Yup, I also use that forum.


I'm a big fan of Chinese teas, but when it comes to greens I rarely drink Chinese ones anymore. The market is just too crazy these days, it's getting increasingly difficult to find anything decent at an affordable price, and the pesticide situation seems to have gotten out of control. Of course there is still top quality stuff to be had, but I have neither the money nor the connections required. (I did go for a 50g Long Jing sample from Jing Tea Shop recently, my first for a very long time, interested to see how that turns out.)


Japanese greens, on the other hand, generally give me much more for the money, and while some worry about radiation post-Fukushima, as I understand it this only applies to a limited area, and testing is generally quite reliable. I could be wrong, though.


The above about Chinese greens also applies to many oolong varietals and dancongs. It's getting next to impossible to get a decent TGY these days, with the radiation-green, stomach-churning "freshness" being favored by many consumers. (I have been giftes some truly awful and probably downright dangerous TGY from Chinese. Appreciate the gesture, but those are teas I do not feel bad about throwing out.) There is still good, traditionally roasted TGYs to be had (often, but not always, from Taiwan), but there's a shortage of western vendors that has any for sale.

══════════

| Problems to solve |
A. In the post on tea, what size was the Long Jing sample bought from Jing Tea Shop?
B. Carry on the post about Chinese and Japanese teas from its last sentence, keeping its voice and first-person viewpoint.

══════════

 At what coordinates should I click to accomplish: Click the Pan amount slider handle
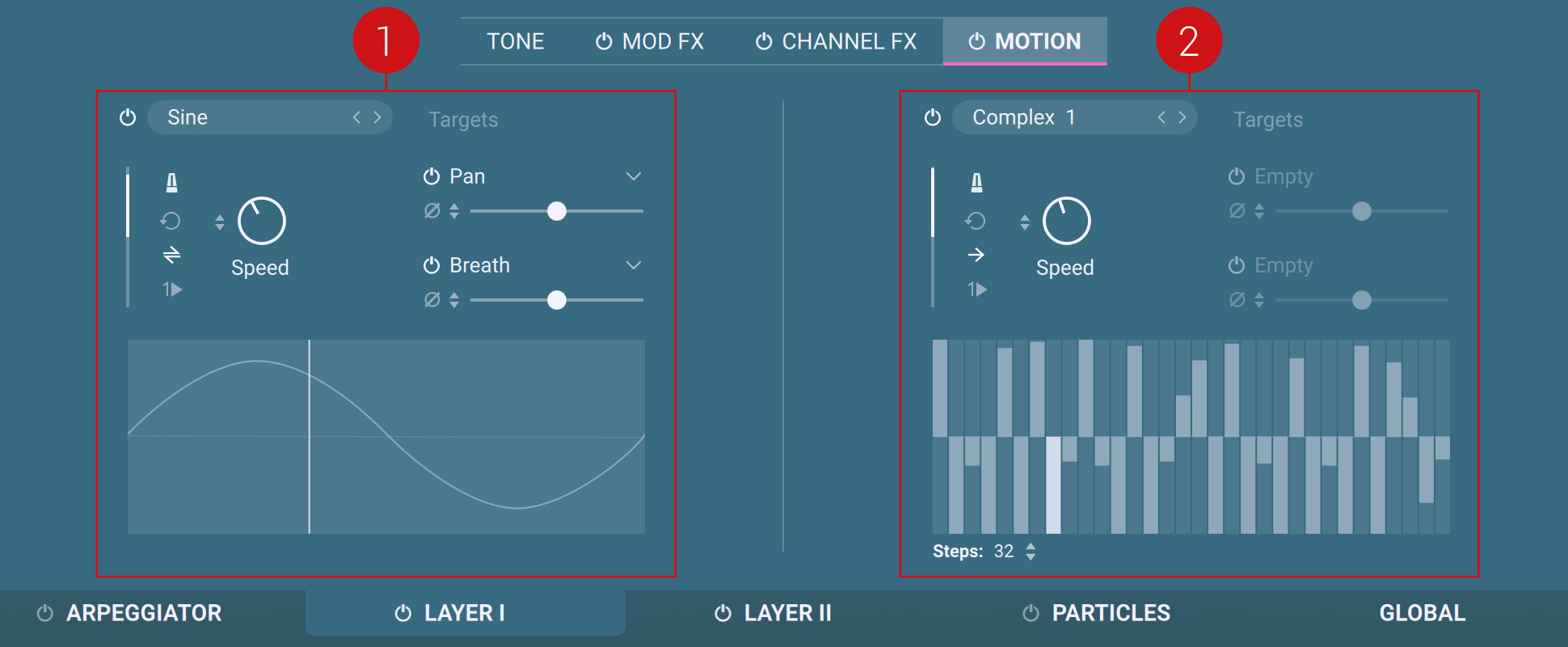click(x=557, y=211)
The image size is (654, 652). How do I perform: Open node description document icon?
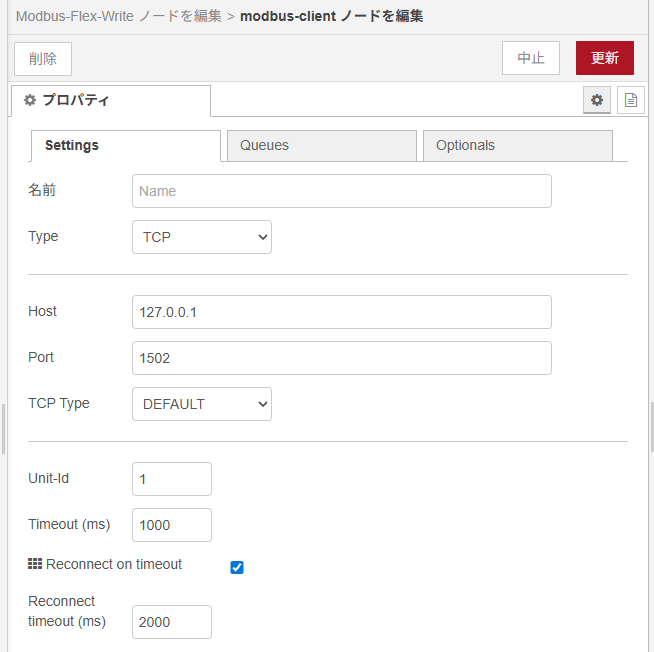click(630, 100)
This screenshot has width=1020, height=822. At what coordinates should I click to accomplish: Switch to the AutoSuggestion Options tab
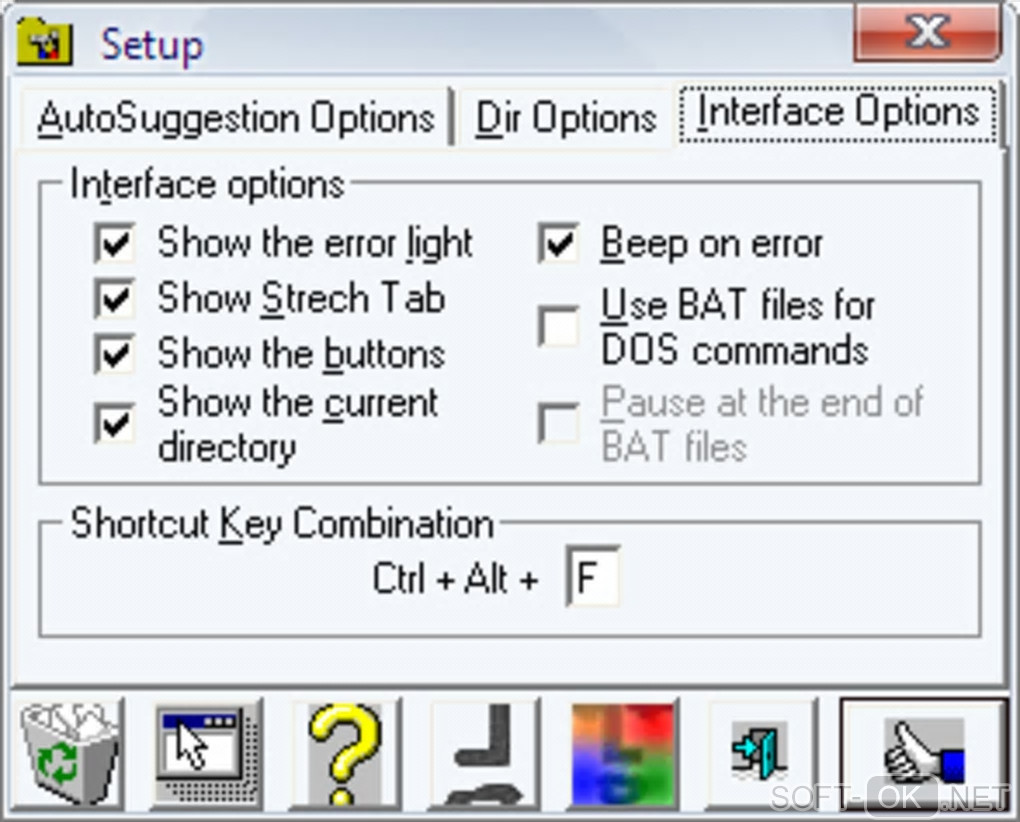(236, 118)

══════════

| Answers for the exercise |
A. 50g

B.
The puer-situation remains crazy, and I really wish I had discovered puer earlier than I did, when prices were 1/10 of what they are now. At that time they were probably too low, but now... People keep waiting for another crash, like in 2007, but so far that has yet to materialize. Norway is a terrible place to store puer anyways, unless one invests in a pumidor. I'm not quite there yet, so buying pre-aged stuff is the only way to go (most of the time my stomach can't handle too young puer, at least not on a daily basis). I have started to store some in crocks, using tobacco pouches to keep the relative humidity at an acceptable level, just to keep my puer from going completely sour.


These days I'm mostly drinking sencha at home, black teas at work, and shu puer or lapsang souchong as an after-dinner treat. The latter is great together with a single malt whisky, by the way.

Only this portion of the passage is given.